The Hizbullah terror organization on Thursday denied involvement in this week's bombing of a tourist bus in Bulgaria that left at least five Israelis dead and dozens more wounded.

Israeli officials have vowed to the avenge their dead saying they plan to "settle the account," while Prime Minister Binyamin Netanyahu pointedly accused Iran and Hizbullah of perpetrating Wednesday's attack.

“For over a year, Iran, along with its protégé Hizbullah, has been waging an international terror campaign,” Netanyahu said on Thursday. He called Iran “the world’s No. 1 exporter of terror” and Hizbullah its “long arm".

“We will not seek revenge over the death of Imad Mughniyah by harming tourists,” a Hizbullah spokesman told Lebanese media channels last night. 

Mughniyah, once Hizbullah’s top military commander, was assassinated in a car-bomb explosion in Damascus in February 2008. Hizbullah blamed Israel for Mughniyah’s killing and vowed to take revenge.

Still, Israel’s accusations are based on a series of foiled or bungled bomb and assassination plots over the past two years that have spanned the globe, from India to Turkey, Azerbaijan, Thailand, Georgia, Kenya, and Cyprus. 

Some of the perpetrators who planned those bungled attacks have been linked to Iran and to Hizbullah, called the "A-Team of terrorism" by some US officials. 

Israel and Iran are currently at dagger points over Iran's controversial nuclear program, which Jerusalem says is dedicated to developing nuclear weapons that would pose an existential threat to the Jewish state.

Several Iranian scientists involved with Iran’s nuclear program have been murdered in the past two years, and computers at Iranian nuclear facilities have been struck by highly sophisticated viruses. 

Iran has accused Israel of the assassinations and cyber attacks, leading analysts to suggest Tehran is seeking to effect a form of deterrence through covert attacks of its own against vulnerable Israeli targets.

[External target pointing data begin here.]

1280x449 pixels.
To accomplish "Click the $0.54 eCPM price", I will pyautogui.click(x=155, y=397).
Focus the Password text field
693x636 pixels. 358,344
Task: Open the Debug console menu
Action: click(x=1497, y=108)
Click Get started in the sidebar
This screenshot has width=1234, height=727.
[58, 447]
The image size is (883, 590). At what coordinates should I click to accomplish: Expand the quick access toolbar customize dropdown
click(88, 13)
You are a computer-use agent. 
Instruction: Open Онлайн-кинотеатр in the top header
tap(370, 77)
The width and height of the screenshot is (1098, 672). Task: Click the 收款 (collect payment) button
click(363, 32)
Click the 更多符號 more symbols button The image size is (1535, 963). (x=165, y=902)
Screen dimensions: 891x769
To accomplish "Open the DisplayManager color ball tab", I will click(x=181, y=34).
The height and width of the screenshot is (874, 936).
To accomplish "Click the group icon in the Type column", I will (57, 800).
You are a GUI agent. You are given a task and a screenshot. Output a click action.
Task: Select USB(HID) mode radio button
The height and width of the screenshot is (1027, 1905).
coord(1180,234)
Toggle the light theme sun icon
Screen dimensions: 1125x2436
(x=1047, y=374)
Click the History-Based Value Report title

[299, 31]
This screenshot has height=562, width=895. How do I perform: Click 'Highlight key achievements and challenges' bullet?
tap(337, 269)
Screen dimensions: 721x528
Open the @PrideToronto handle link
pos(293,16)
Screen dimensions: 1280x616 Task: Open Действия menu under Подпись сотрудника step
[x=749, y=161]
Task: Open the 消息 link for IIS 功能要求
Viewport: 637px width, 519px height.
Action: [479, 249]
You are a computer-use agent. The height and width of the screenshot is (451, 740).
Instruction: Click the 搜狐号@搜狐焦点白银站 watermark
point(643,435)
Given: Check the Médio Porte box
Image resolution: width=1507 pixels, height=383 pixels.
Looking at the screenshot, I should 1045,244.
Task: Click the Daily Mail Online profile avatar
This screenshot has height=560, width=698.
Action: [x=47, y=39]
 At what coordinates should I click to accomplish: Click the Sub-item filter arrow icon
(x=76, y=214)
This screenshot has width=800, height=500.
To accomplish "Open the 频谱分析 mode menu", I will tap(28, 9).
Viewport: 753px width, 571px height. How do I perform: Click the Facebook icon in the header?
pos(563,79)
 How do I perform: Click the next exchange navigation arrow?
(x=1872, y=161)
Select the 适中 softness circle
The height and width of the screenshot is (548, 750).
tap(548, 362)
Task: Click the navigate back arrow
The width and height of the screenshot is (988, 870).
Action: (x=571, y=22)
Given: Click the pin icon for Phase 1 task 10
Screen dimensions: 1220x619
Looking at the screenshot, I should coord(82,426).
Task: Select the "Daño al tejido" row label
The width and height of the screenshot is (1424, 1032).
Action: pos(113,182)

It is widely believed Hizbullah, which has an international reach and provides a layer of deniability to Iran, is a part of that effort. 

From Hizbullah’s perspective, avenging Mughniyah requires selecting a target with reciprocal value, such as a high-profile political or military figure in Israel. However, the terror group has yet to do so.

One reason is the likelihood that such a move would spark another highly destructive war between Hizbullah and Israel, which would cost the terror organization dearly in the polls.

Beirut's current government is dominated by Hizbullah, but there is sharp and mounting criticism in Lebanon that its unilateral foreign policy vis-a-vis Israel is a danger to the country and its economy.

But most observers say Hizbullah is merely biding its time. A month after Israeli helicopter gunships killed Hizbullah leader Sheikh Abbas Mussawi in February 1992, the Israeli embassy in Buenos Aires, Argentina, was blown up, killing 29 people. 

Two years later, a Jewish center also in Buenos Aires was destroyed in a bomb blast that left 85 people dead. The bombing came six weeks after Israeli jets and helicopters killed more than 40 Hizbullah recruits at a training camp in eastern Lebanon.

Several senior members of Iran's foreign covert operations Quds force, which has long-established ties to Hizbullah, were implicated in that attack.

Previously, in the 1980s, Hizbullah carried out massive bomb attacks against US Marines in Lebanon and twice against the American embassy in Beirut. Those attacks collectively left more than 300 people dead.